**What you should do**
Transcribe the records in their entirety, exactly as given.

[Start of section]

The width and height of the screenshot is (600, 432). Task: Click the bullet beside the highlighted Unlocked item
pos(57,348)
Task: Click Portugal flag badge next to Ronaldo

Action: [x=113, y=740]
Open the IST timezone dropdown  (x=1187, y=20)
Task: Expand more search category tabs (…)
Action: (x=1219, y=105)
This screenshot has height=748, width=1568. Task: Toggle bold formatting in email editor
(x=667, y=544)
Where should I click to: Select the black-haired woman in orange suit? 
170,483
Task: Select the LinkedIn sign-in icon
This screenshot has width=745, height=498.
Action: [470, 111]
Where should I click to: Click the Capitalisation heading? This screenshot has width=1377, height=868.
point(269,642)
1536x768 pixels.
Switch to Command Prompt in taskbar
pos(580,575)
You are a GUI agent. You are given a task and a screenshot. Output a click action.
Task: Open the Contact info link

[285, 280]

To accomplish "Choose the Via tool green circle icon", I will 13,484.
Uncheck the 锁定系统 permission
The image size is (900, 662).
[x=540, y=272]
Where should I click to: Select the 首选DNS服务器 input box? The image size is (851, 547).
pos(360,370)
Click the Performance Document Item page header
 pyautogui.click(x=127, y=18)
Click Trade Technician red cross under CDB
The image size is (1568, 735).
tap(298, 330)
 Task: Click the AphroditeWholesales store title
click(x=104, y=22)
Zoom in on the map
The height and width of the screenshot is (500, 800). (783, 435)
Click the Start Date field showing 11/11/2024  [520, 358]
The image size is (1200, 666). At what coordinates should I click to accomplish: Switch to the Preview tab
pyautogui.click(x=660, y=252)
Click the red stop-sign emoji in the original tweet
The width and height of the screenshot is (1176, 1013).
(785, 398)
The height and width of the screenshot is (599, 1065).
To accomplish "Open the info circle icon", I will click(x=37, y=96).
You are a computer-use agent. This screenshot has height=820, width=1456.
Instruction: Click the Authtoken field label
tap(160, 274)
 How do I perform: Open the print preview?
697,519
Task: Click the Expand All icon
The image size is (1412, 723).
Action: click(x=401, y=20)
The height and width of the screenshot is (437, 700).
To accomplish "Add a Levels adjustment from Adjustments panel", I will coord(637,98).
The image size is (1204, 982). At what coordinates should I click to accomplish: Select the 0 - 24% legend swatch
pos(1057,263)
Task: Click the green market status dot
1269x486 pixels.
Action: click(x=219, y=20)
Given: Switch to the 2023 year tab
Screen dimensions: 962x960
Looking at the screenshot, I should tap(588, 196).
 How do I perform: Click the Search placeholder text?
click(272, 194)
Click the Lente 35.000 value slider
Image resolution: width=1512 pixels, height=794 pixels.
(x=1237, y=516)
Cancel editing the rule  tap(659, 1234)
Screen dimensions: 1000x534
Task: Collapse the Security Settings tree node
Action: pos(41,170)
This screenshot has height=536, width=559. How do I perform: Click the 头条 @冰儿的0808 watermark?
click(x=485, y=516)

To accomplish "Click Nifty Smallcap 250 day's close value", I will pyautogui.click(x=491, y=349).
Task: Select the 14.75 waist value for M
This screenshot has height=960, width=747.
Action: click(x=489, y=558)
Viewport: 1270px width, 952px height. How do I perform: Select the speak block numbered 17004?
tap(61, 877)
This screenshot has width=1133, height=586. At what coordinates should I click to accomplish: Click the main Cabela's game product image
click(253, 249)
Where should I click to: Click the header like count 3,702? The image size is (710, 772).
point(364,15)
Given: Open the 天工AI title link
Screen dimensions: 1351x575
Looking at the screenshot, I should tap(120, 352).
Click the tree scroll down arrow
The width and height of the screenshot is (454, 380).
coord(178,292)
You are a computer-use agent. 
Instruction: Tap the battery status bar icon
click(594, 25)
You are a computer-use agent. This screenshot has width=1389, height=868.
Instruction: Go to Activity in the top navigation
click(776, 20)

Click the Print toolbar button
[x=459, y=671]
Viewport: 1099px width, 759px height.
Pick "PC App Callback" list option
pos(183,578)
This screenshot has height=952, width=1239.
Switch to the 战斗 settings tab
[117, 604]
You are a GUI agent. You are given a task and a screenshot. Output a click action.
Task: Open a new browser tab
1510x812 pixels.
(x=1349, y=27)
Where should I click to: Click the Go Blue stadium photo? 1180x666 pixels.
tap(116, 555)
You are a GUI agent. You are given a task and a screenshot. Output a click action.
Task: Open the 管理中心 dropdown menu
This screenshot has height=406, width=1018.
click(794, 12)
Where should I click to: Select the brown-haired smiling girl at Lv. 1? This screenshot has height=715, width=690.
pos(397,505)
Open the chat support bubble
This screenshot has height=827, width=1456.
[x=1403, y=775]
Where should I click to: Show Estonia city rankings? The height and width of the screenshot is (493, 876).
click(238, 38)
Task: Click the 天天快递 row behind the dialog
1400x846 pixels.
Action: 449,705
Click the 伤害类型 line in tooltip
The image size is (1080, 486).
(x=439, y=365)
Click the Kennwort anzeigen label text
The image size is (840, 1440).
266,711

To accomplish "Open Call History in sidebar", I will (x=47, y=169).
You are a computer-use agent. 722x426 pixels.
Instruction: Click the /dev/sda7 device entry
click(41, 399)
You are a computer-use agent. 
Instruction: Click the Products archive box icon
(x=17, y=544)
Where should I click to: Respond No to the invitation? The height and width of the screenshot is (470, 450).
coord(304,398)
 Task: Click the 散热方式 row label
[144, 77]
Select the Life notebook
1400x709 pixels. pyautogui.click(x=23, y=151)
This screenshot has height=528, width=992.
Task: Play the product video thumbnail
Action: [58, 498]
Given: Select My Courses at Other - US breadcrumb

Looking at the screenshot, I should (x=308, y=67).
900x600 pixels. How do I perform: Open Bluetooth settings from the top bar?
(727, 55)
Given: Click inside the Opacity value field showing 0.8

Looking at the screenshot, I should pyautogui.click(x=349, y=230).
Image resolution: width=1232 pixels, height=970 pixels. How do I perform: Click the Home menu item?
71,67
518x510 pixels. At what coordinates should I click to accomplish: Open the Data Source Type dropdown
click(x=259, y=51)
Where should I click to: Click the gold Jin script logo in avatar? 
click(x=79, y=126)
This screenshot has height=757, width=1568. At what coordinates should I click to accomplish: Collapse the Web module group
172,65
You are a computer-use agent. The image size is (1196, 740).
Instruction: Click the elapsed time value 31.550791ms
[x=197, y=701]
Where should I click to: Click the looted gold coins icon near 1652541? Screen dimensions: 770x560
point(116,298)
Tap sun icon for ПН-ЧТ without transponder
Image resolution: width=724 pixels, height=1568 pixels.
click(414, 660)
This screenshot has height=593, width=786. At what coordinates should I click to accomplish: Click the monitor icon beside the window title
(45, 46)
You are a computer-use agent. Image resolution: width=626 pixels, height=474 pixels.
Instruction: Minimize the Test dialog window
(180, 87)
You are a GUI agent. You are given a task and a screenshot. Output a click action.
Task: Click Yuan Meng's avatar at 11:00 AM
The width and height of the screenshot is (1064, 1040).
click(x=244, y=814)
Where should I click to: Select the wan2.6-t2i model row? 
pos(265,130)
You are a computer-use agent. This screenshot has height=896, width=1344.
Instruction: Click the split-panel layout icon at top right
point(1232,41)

[End of section]

**Answer to this exercise**
The width and height of the screenshot is (600, 432). Task: Click the bullet beside the highlighted Unlocked item
pos(57,348)
Task: Click Portugal flag badge next to Ronaldo

Action: [x=113, y=740]
Open the IST timezone dropdown  (x=1187, y=20)
Task: Expand more search category tabs (…)
Action: (x=1219, y=105)
This screenshot has height=748, width=1568. Task: Toggle bold formatting in email editor
(x=667, y=544)
Where should I click to: Select the black-haired woman in orange suit? 
170,483
Task: Select the LinkedIn sign-in icon
This screenshot has width=745, height=498.
Action: [470, 111]
Where should I click to: Click the Capitalisation heading? This screenshot has width=1377, height=868.
point(269,642)
1536x768 pixels.
Switch to Command Prompt in taskbar
pos(580,575)
You are a GUI agent. You are given a task and a screenshot. Output a click action.
Task: Open the Contact info link

[285, 280]

To accomplish "Choose the Via tool green circle icon", I will 13,484.
Uncheck the 锁定系统 permission
The image size is (900, 662).
[x=540, y=272]
Where should I click to: Select the 首选DNS服务器 input box? The image size is (851, 547).
pos(360,370)
Click the Performance Document Item page header
 pyautogui.click(x=127, y=18)
Click Trade Technician red cross under CDB
The image size is (1568, 735).
tap(298, 330)
 Task: Click the AphroditeWholesales store title
click(x=104, y=22)
Zoom in on the map
The height and width of the screenshot is (500, 800). (783, 435)
Click the Start Date field showing 11/11/2024  [520, 358]
The image size is (1200, 666). At what coordinates should I click to accomplish: Switch to the Preview tab
pyautogui.click(x=660, y=252)
Click the red stop-sign emoji in the original tweet
The width and height of the screenshot is (1176, 1013).
(785, 398)
The height and width of the screenshot is (599, 1065).
To accomplish "Open the info circle icon", I will click(x=37, y=96).
You are a computer-use agent. This screenshot has height=820, width=1456.
Instruction: Click the Authtoken field label
tap(160, 274)
 How do I perform: Open the print preview?
697,519
Task: Click the Expand All icon
The image size is (1412, 723).
Action: click(x=401, y=20)
The height and width of the screenshot is (437, 700).
To accomplish "Add a Levels adjustment from Adjustments panel", I will coord(637,98).
The image size is (1204, 982). At what coordinates should I click to accomplish: Select the 0 - 24% legend swatch
pos(1057,263)
Task: Click the green market status dot
1269x486 pixels.
Action: click(x=219, y=20)
Given: Switch to the 2023 year tab
Screen dimensions: 962x960
Looking at the screenshot, I should tap(588, 196).
 How do I perform: Click the Search placeholder text?
click(272, 194)
Click the Lente 35.000 value slider
Image resolution: width=1512 pixels, height=794 pixels.
(x=1237, y=516)
Cancel editing the rule  tap(659, 1234)
Screen dimensions: 1000x534
Task: Collapse the Security Settings tree node
Action: pos(41,170)
This screenshot has height=536, width=559. How do I perform: Click the 头条 @冰儿的0808 watermark?
click(x=485, y=516)

To accomplish "Click Nifty Smallcap 250 day's close value", I will pyautogui.click(x=491, y=349).
Task: Select the 14.75 waist value for M
This screenshot has height=960, width=747.
Action: click(x=489, y=558)
Viewport: 1270px width, 952px height. How do I perform: Select the speak block numbered 17004?
tap(61, 877)
This screenshot has width=1133, height=586. At what coordinates should I click to accomplish: Click the main Cabela's game product image
click(253, 249)
Where should I click to: Click the header like count 3,702? The image size is (710, 772).
point(364,15)
Given: Open the 天工AI title link
Screen dimensions: 1351x575
Looking at the screenshot, I should tap(120, 352).
Click the tree scroll down arrow
The width and height of the screenshot is (454, 380).
coord(178,292)
You are a computer-use agent. 
Instruction: Tap the battery status bar icon
click(594, 25)
You are a computer-use agent. This screenshot has width=1389, height=868.
Instruction: Go to Activity in the top navigation
click(776, 20)

Click the Print toolbar button
[x=459, y=671]
Viewport: 1099px width, 759px height.
Pick "PC App Callback" list option
pos(183,578)
This screenshot has height=952, width=1239.
Switch to the 战斗 settings tab
[117, 604]
You are a GUI agent. You are given a task and a screenshot. Output a click action.
Task: Open a new browser tab
1510x812 pixels.
(x=1349, y=27)
Where should I click to: Click the Go Blue stadium photo? 1180x666 pixels.
tap(116, 555)
You are a GUI agent. You are given a task and a screenshot. Output a click action.
Task: Open the 管理中心 dropdown menu
This screenshot has height=406, width=1018.
click(794, 12)
Where should I click to: Select the brown-haired smiling girl at Lv. 1? This screenshot has height=715, width=690.
pos(397,505)
Open the chat support bubble
This screenshot has height=827, width=1456.
[x=1403, y=775]
Where should I click to: Show Estonia city rankings? The height and width of the screenshot is (493, 876).
click(238, 38)
Task: Click the 天天快递 row behind the dialog
1400x846 pixels.
Action: 449,705
Click the 伤害类型 line in tooltip
The image size is (1080, 486).
(x=439, y=365)
Click the Kennwort anzeigen label text
The image size is (840, 1440).
266,711

To accomplish "Open Call History in sidebar", I will (x=47, y=169).
You are a computer-use agent. 722x426 pixels.
Instruction: Click the /dev/sda7 device entry
click(41, 399)
You are a computer-use agent. 
Instruction: Click the Products archive box icon
(x=17, y=544)
Where should I click to: Respond No to the invitation? The height and width of the screenshot is (470, 450).
coord(304,398)
 Task: Click the 散热方式 row label
[144, 77]
Select the Life notebook
1400x709 pixels. pyautogui.click(x=23, y=151)
This screenshot has height=528, width=992.
Task: Play the product video thumbnail
Action: [58, 498]
Given: Select My Courses at Other - US breadcrumb

Looking at the screenshot, I should (x=308, y=67).
900x600 pixels. How do I perform: Open Bluetooth settings from the top bar?
(727, 55)
Given: Click inside the Opacity value field showing 0.8

Looking at the screenshot, I should pyautogui.click(x=349, y=230).
Image resolution: width=1232 pixels, height=970 pixels. How do I perform: Click the Home menu item?
71,67
518x510 pixels. At what coordinates should I click to accomplish: Open the Data Source Type dropdown
click(x=259, y=51)
Where should I click to: Click the gold Jin script logo in avatar? 
click(x=79, y=126)
This screenshot has height=757, width=1568. At what coordinates should I click to accomplish: Collapse the Web module group
172,65
You are a computer-use agent. The image size is (1196, 740).
Instruction: Click the elapsed time value 31.550791ms
[x=197, y=701]
Where should I click to: Click the looted gold coins icon near 1652541? Screen dimensions: 770x560
point(116,298)
Tap sun icon for ПН-ЧТ without transponder
Image resolution: width=724 pixels, height=1568 pixels.
click(414, 660)
This screenshot has height=593, width=786. At what coordinates should I click to accomplish: Click the monitor icon beside the window title
(45, 46)
You are a computer-use agent. Image resolution: width=626 pixels, height=474 pixels.
Instruction: Minimize the Test dialog window
(180, 87)
You are a GUI agent. You are given a task and a screenshot. Output a click action.
Task: Click Yuan Meng's avatar at 11:00 AM
The width and height of the screenshot is (1064, 1040).
click(x=244, y=814)
Where should I click to: Select the wan2.6-t2i model row? 
pos(265,130)
You are a computer-use agent. This screenshot has height=896, width=1344.
Instruction: Click the split-panel layout icon at top right
point(1232,41)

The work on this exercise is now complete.